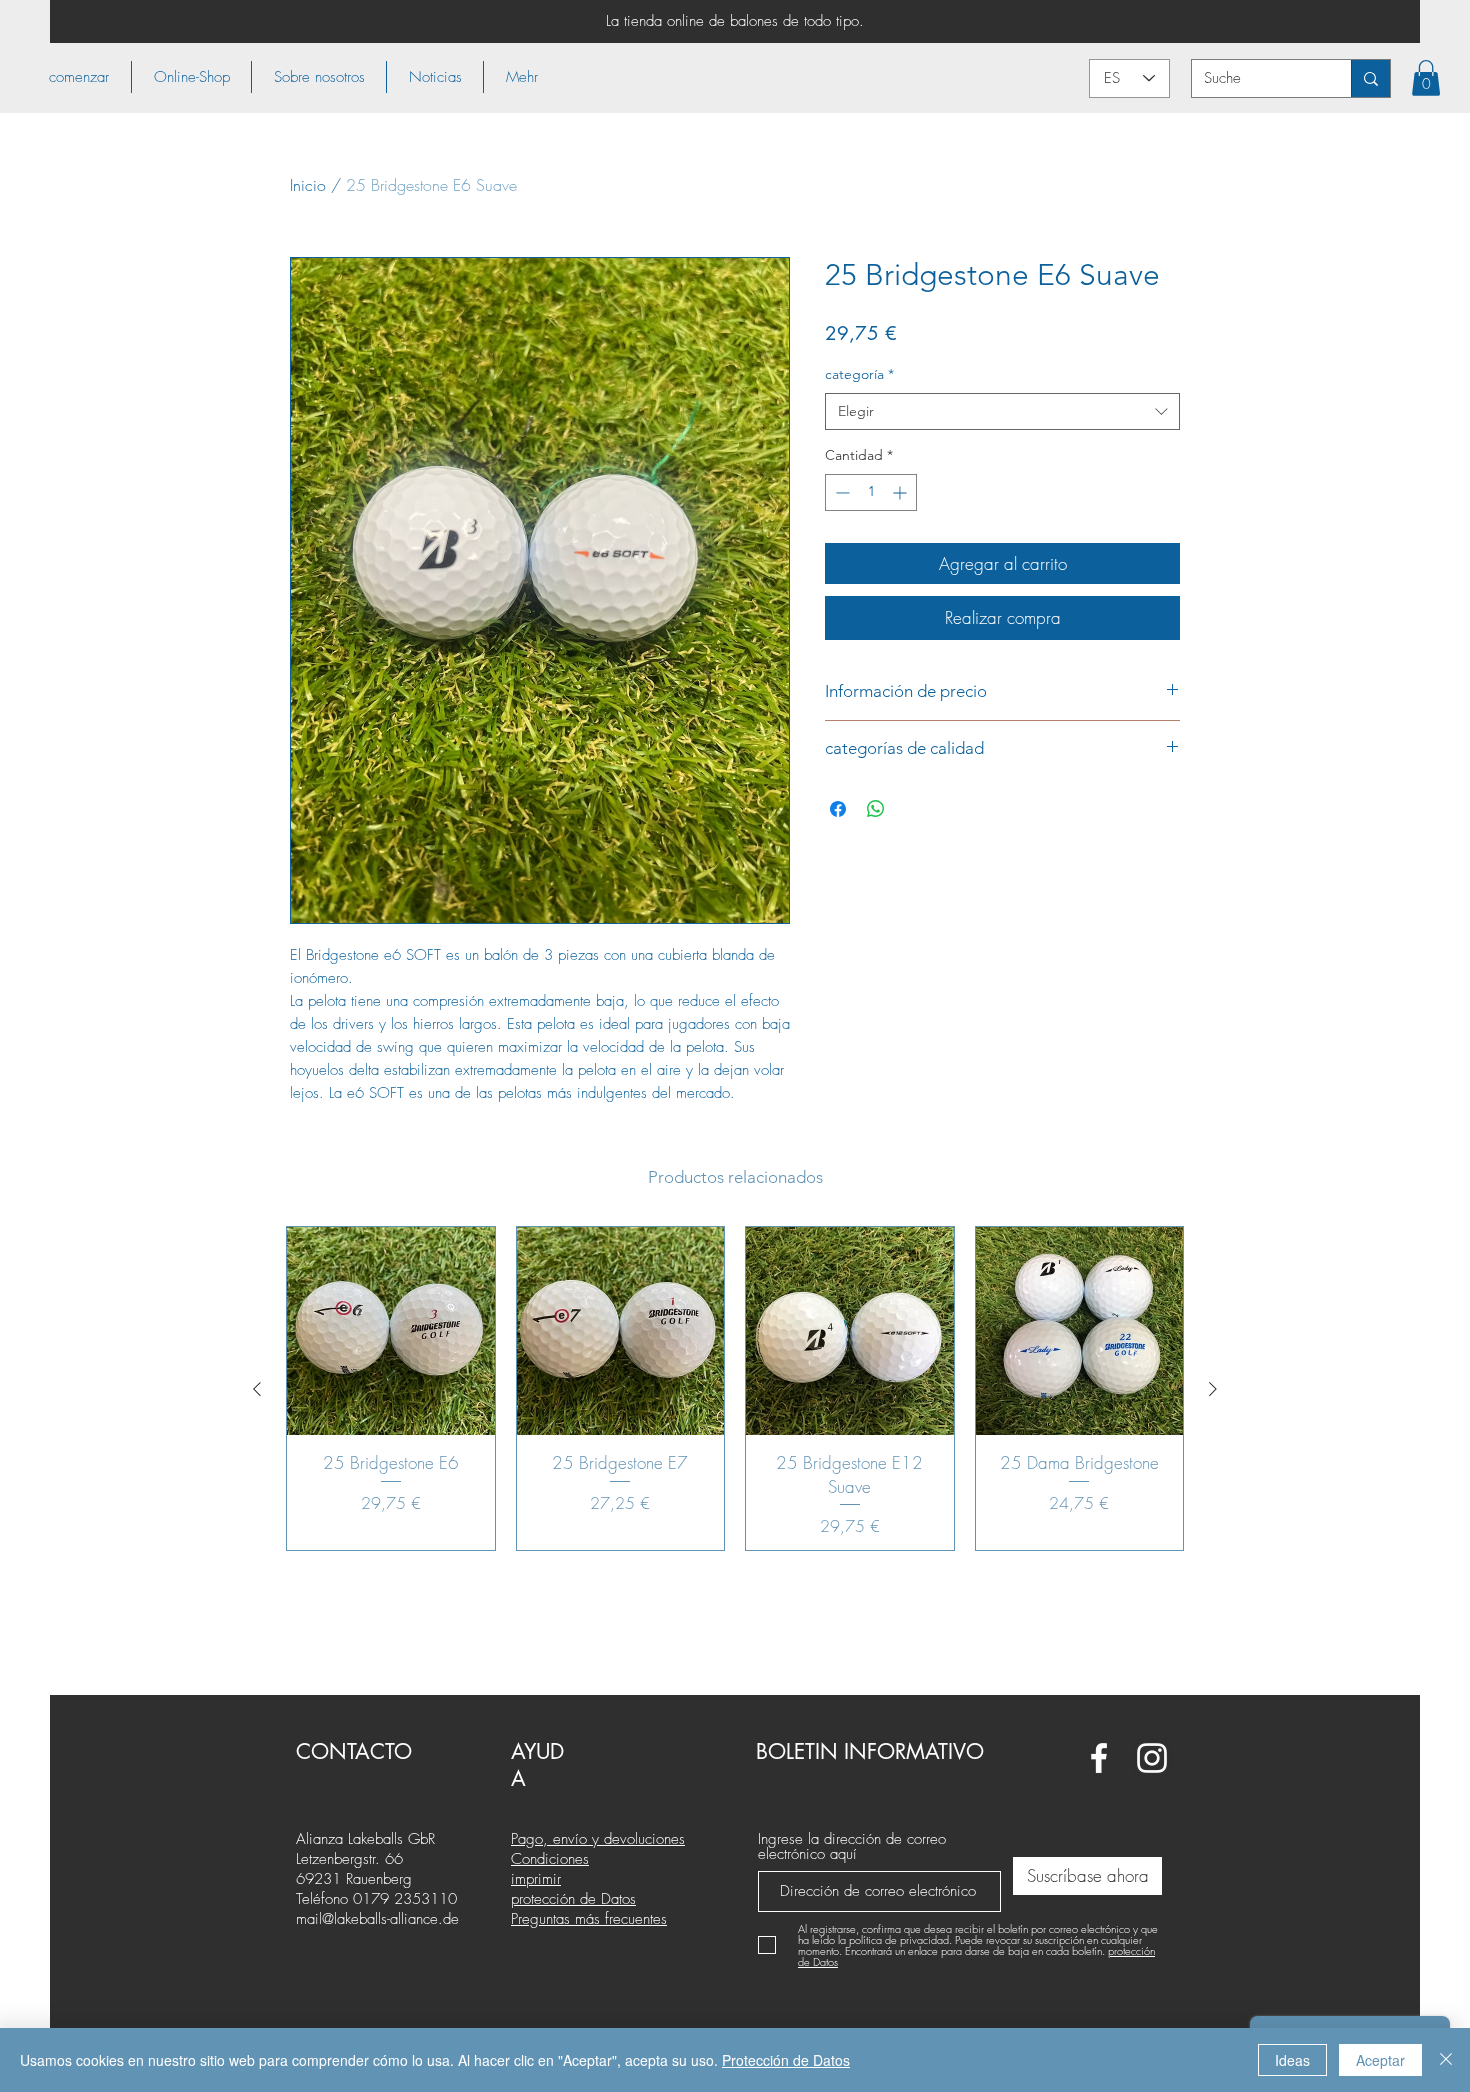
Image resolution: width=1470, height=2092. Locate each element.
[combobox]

---

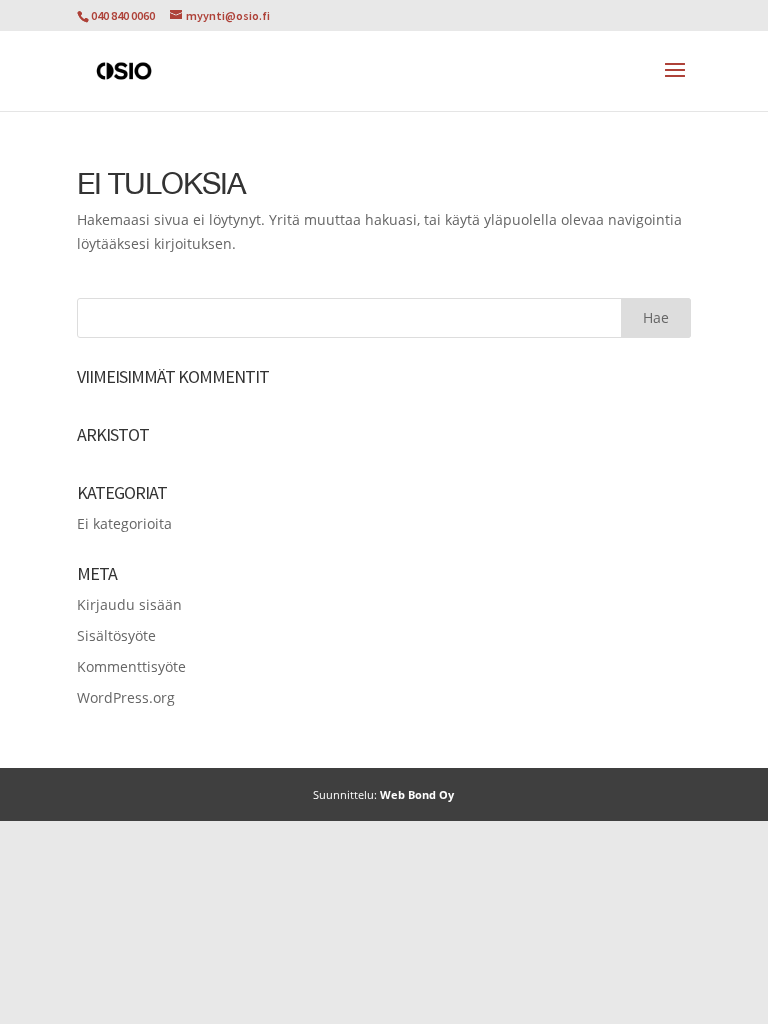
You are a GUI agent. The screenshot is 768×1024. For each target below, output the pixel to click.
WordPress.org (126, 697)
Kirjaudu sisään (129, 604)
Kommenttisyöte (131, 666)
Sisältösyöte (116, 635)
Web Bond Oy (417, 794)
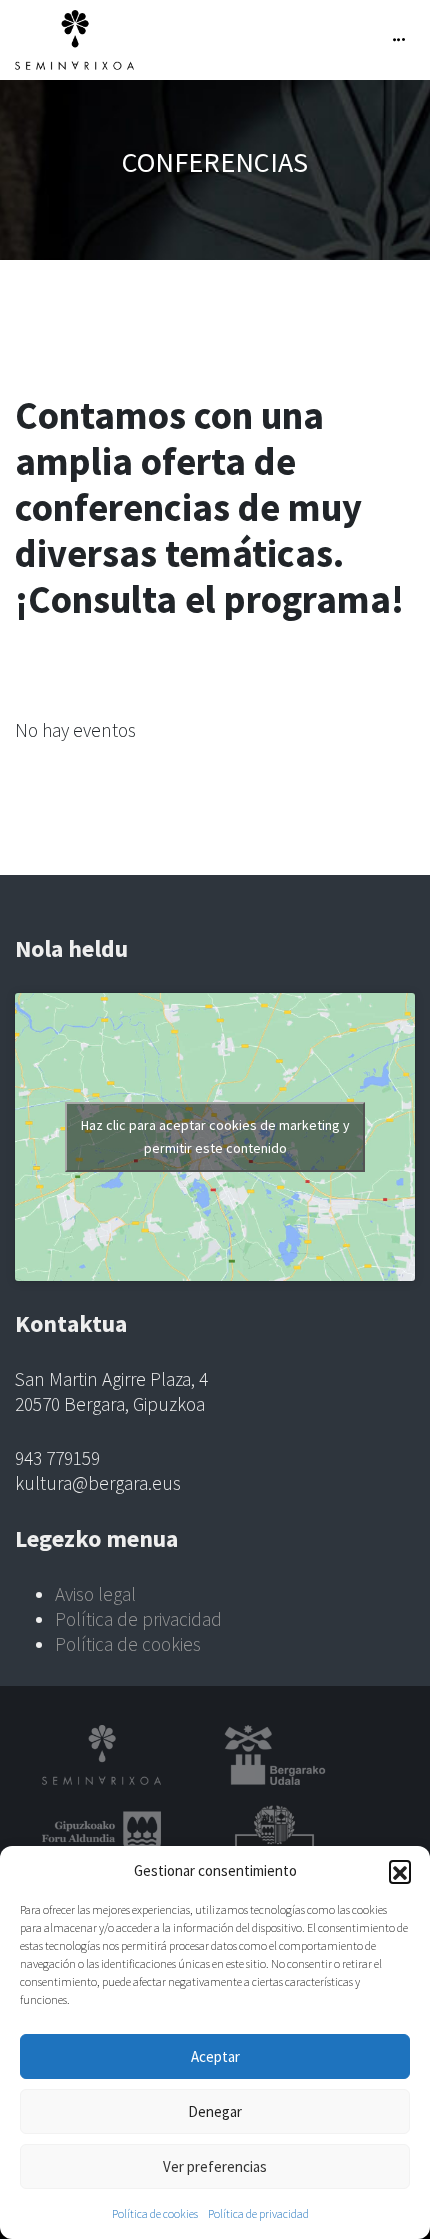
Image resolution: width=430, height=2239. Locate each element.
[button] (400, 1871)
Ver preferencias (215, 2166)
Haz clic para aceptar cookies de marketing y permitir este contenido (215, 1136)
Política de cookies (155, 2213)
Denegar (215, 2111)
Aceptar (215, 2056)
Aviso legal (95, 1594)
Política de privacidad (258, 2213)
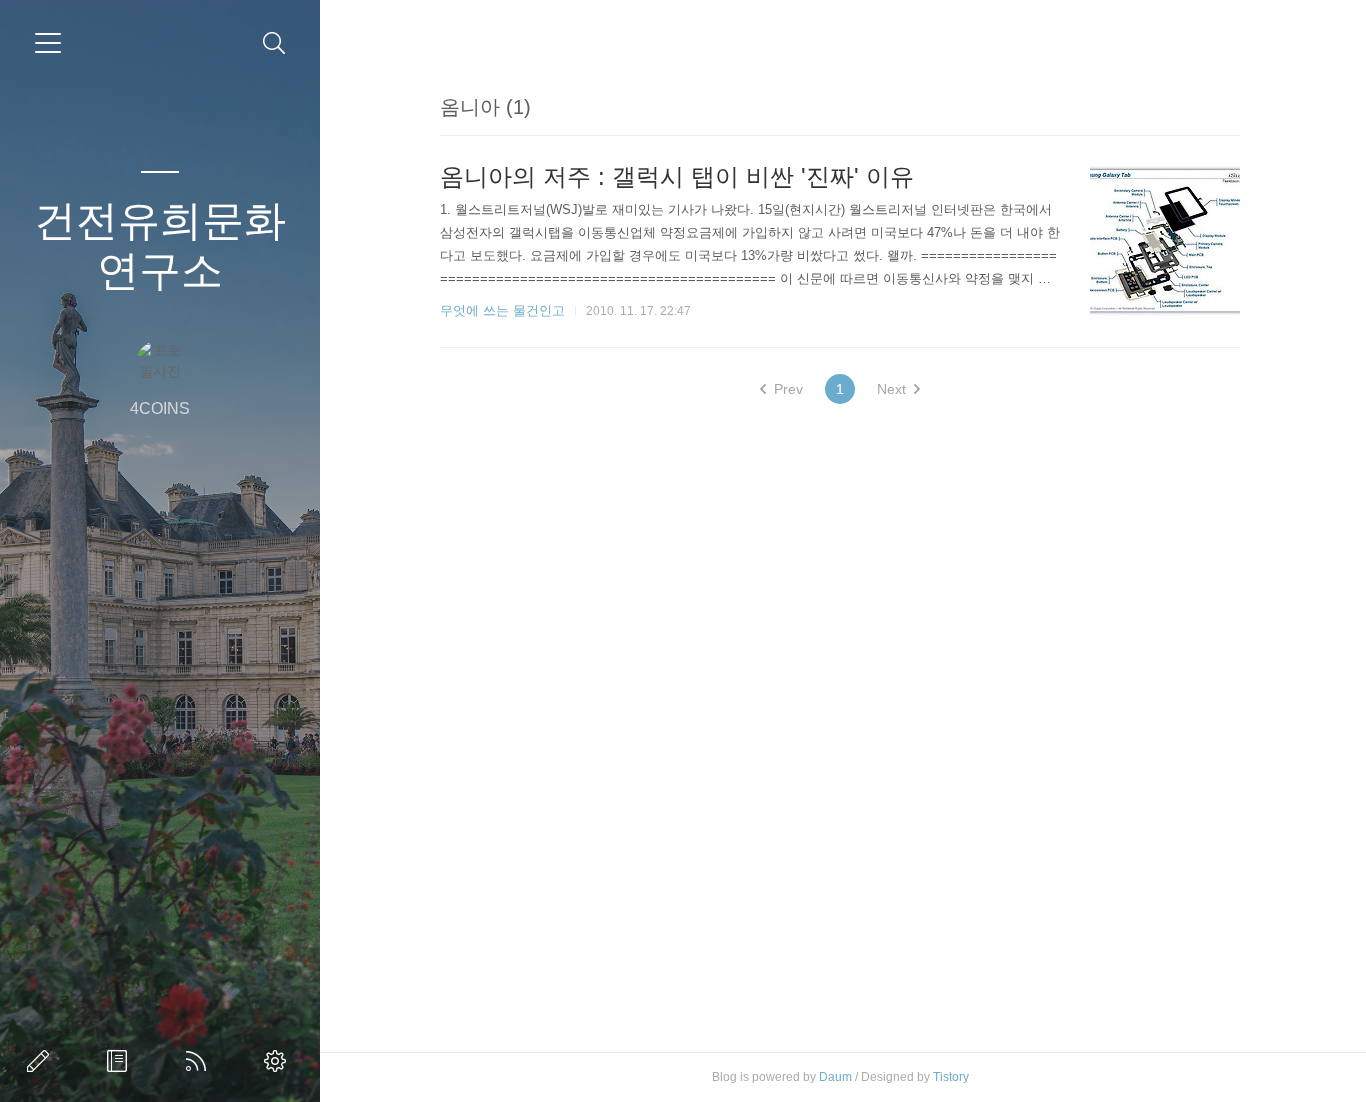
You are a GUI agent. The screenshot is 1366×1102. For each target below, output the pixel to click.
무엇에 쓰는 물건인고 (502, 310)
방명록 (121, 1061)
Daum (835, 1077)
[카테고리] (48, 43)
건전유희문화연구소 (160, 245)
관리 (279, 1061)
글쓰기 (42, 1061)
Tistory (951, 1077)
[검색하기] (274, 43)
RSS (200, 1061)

▸ **TASK GOAL**:
Within the data above, repeat exactly the lines from the one bearing "Kirjaudu sisään (129, 604)" through the one bearing "Política de privacidad (258, 2213)". Include no pictures and nothing else.

▸ **REPLY TO THE TASK**:
Kirjaudu sisään (129, 604)
Kommenttisyöte (131, 666)
Sisältösyöte (116, 635)
Web Bond Oy (417, 794)
Image resolution: width=430, height=2239. Locate each element.
[button] (400, 1871)
Ver preferencias (215, 2166)
Haz clic para aceptar cookies de marketing y permitir este contenido (215, 1136)
Política de cookies (155, 2213)
Denegar (215, 2111)
Aceptar (215, 2056)
Aviso legal (95, 1594)
Política de privacidad (258, 2213)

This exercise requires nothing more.